Elaborazione FocusAmerica
L'Ucraina continua ad aver bisogno degli Stati Uniti
Zelensky ha accolto la decisione come un segnale di forza, capace di spingere Mosca al tavolo negoziale. "Significa che non siamo stati abbandonati, e che siamo forti", ha detto. Ma ha ribadito anche che Kyiv non può fare a meno di Washington. "Durante la guerra abbiamo bisogno di tutto e di tutti. Abbiamo bisogno degli Stati Uniti", ha aggiunto giovedì, entrando alla riunione con i leader europei.
Gli Stati Uniti restano infatti ad oggi l’unico fornitore degli intercettori antimissile che proteggono i cieli ucraini dai missili balistici russi, oltre a essere in grado di garantire l’intelligence sul campo di battaglia. Sono capacità che l’Europa, almeno al momento, non è in grado di sostituire. Nel frattempo però è cambiato anche il modello con cui le armi americane arrivano a Kyiv. Se l’Amministrazione Biden trasferiva direttamente le armi, ora sono i Paesi europei a comprarli dagli Stati Uniti e a fornirle all’Ucraina. Zelensky teme però ora che l’impiego dei missili intercettori statunitensi nella guerra in Iran stia riducendo le scorte di cui Kyiv ha ancora disperatamente bisogno.

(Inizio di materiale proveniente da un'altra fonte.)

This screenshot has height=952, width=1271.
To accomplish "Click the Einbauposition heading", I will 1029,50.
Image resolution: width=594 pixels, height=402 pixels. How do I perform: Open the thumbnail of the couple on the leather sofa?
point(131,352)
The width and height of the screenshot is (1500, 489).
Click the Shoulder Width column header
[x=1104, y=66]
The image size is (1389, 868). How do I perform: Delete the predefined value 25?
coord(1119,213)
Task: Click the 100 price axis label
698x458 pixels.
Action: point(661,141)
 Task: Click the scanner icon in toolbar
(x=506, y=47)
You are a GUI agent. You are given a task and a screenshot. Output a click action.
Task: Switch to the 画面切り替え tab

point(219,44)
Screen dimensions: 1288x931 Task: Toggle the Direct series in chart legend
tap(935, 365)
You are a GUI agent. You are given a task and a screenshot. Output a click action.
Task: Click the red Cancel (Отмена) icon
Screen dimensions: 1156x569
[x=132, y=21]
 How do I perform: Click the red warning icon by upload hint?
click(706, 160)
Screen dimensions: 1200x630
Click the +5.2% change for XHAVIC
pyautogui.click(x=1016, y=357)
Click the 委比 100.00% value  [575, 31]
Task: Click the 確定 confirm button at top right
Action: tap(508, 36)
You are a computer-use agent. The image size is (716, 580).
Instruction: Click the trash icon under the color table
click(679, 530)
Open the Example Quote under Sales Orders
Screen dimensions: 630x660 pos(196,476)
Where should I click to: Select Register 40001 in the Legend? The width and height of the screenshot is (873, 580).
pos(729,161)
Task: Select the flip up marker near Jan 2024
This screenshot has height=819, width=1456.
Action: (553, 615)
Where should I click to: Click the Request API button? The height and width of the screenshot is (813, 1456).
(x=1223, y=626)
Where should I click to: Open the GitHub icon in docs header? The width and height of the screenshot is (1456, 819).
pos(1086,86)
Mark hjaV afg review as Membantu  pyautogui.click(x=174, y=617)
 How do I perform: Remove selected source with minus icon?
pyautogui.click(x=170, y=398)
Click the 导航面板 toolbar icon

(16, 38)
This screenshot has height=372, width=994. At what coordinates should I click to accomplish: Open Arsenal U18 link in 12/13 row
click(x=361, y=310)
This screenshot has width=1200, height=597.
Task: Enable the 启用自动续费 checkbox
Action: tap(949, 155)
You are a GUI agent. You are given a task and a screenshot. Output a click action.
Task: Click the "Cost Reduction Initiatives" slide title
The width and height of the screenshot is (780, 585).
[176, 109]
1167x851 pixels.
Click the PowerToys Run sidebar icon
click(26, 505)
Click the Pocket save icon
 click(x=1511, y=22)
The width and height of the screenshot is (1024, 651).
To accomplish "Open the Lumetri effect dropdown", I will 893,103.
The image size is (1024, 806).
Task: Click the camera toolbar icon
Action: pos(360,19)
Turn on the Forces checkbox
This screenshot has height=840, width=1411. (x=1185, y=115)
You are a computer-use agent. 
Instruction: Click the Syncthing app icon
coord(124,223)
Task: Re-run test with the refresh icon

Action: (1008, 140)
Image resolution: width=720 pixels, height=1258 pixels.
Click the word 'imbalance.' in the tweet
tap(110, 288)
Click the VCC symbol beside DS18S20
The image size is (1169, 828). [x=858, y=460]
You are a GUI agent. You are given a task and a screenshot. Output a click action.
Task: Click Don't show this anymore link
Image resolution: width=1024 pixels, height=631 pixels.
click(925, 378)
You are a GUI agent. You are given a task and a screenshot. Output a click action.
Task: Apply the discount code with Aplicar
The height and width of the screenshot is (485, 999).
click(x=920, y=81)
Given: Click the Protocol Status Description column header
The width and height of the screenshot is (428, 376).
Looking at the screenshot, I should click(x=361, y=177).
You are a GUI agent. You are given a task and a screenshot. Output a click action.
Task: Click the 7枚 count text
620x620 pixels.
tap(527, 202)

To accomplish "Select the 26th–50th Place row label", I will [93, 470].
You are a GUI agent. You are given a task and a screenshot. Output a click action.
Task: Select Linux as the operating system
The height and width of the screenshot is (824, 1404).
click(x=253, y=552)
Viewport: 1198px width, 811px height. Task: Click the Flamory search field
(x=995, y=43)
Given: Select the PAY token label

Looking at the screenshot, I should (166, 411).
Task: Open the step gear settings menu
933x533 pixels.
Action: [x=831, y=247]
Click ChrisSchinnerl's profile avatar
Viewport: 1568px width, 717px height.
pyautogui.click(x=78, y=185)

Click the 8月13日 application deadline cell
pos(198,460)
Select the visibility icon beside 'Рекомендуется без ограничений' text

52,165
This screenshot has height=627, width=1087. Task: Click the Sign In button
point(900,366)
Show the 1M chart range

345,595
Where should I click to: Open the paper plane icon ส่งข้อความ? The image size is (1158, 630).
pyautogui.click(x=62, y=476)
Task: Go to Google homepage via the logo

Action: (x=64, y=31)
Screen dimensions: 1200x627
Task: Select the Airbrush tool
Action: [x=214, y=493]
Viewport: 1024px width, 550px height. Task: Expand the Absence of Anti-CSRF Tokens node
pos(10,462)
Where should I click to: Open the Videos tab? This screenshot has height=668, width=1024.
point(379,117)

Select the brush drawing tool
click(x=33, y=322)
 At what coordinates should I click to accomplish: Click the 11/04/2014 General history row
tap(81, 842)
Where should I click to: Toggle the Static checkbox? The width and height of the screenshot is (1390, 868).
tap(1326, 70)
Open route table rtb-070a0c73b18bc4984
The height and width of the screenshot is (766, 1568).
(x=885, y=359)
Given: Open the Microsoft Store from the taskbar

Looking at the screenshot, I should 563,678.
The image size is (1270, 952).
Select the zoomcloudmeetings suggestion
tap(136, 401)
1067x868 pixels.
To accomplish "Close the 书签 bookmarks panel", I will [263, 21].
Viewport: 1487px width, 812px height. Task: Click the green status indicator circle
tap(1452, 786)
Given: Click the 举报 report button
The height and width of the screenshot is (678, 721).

L'Ucraina cerca altri produttori di armi
Intanto, sul fronte industriale, l’Ucraina ha stretto accordi per produrre armi insieme ad alcuni alleati europei, tra cui Germania, Danimarca, Norvegia e Regno Unito. Solo da Berlino sono arrivati impegni per 4 miliardi di dollari in nuove forniture, concentrate su difesa aerea, droni e produzione congiunta, ha riferito il Ministro della Difesa ucraino Mykhailo Fedorov.
Il sostegno europeo a Kyiv continua a reggersi soprattutto sui Paesi più ricchi del blocco: in primo luogo proprio la Germania, ma anche i Paesi nordici, i Paesi Bassi e la Polonia. La tenuta politica di questo fronte, però, resta incerta. In Francia e Germania i partiti nazionalisti, in crescita nei sondaggi, chiedono di fermare i finanziamenti all’Ucraina. E le presidenziali francesi del 2027, dove l'estrema destra del Rassemblement National è favorita, potrebbero pesare sulle prossime decisioni europee.
Resta aperto anche il nodo dell’adesione di Kyiv all’Unione Europea, un percorso che procede a rilento. Bruxelles ha proposto di concedere all’Ucraina, nei prossimi anni, alcuni benefici simbolici dell’adesione, ma Zelensky ha respinto l’ipotesi. "L’Ucraina non ha bisogno di un’adesione simbolica all’Unione Europea. L’Ucraina si difende e sta difendendo l’Europa. E non sta difendendo l’Europa simbolicamente: le persone stanno morendo davvero", ha detto.